By that "logic", the GeForce FX ought to be about 2.5x faster than the 9700 Pro, since it has a bit over 2.5x times as much "bandwidth" as the 9700 Pro does (using NVIDIA's made up numbers vs. ATI's real numbers). NVIDIA claims that the GF FX will be 30-50% faster than the 9700 Pro and we can assume that that's under absolutely perfect conditions in NVIDIA's fafor.

[EDIT: Where are all the guys that got their panties in a was over XP's "deceptive" marketing? NVIDIA's claim of 48GB/s bandwidth is *at least* as deceptive, if not more]
 
Originally posted by: Snatchface
We shall see. If the Radeon 9700 Pro is 3 times faster than the GeForce FX (HAR HAR) then that number actually means something. Is ATI getting nervous here?

They're not saying that it's 3 times faster than GF FX. They're just saying that it could have 3 times the memory bandwidth of the FX in the best case.
 
The way I see it, if one company starts posting theoretical nonsense then the other company is just as entitled to do so.

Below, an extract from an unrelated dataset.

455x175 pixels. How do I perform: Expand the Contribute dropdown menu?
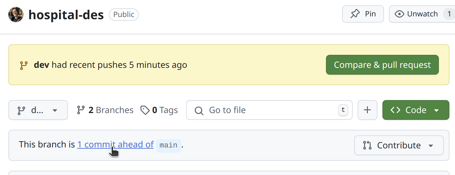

And unfortunately in this case nVidia is the one who started it and it's probably because the FX's memory bandwidth is no match for the 9700 Pro's and they know that all too well.
 
By that "logic", the GeForce FX ought to be about 2.5x faster than the 9700 Pro, since it has a bit over 2.5x times as much "bandwidth" as the 9700 Pro does (using NVIDIA's made up numbers vs. ATI's real numbers)
Yes, I realize the logic is flawed...that's why I'm satirizing it.
 
Originally posted by: Snatchface
By that "logic", the GeForce FX ought to be about 2.5x faster than the 9700 Pro, since it has a bit over 2.5x times as much "bandwidth" as the 9700 Pro does (using NVIDIA's made up numbers vs. ATI's real numbers)
Yes, I realize the logic is flawed...that's why I'm satirizing it.

The point you're missing is that ATI is basically satirizing NVIDIA's made-up bandwidth numbers.
 
Originally posted by: BFG10K
The way I see it, if one company starts posting theoretical nonsense then the other company is just as entitled to do so.

And unfortunately in this case nVidia is the one who started it and it's probably because the FX's memory bandwidth is no match for the 9700 Pro's and they know that all too well.

Agreed, that's what I was thinking as well.
What's was that saying about those who live by the sword? 😉
 
Originally posted by: sharkeeper
Does this mean if enable disk compression on one of my raid arrays that I can get almost 1GB per sec? 🙂

Yeah, yeah, and my sound card gets 12GB/sec, too! My modem gets 128kbps and the NIC gets near-1Gbps with the same compression scheme! Its amazing that such a simple software gimic can unlock so much power!! Can't wait for the AMD Hammer to make that 20GB/sec backplane run at 160GB/sec theoretical!! 😀

Seriously, though, I wonder if they even use compression on hard drives - say for the buffer - at the hardware level. It would be interesting for sure.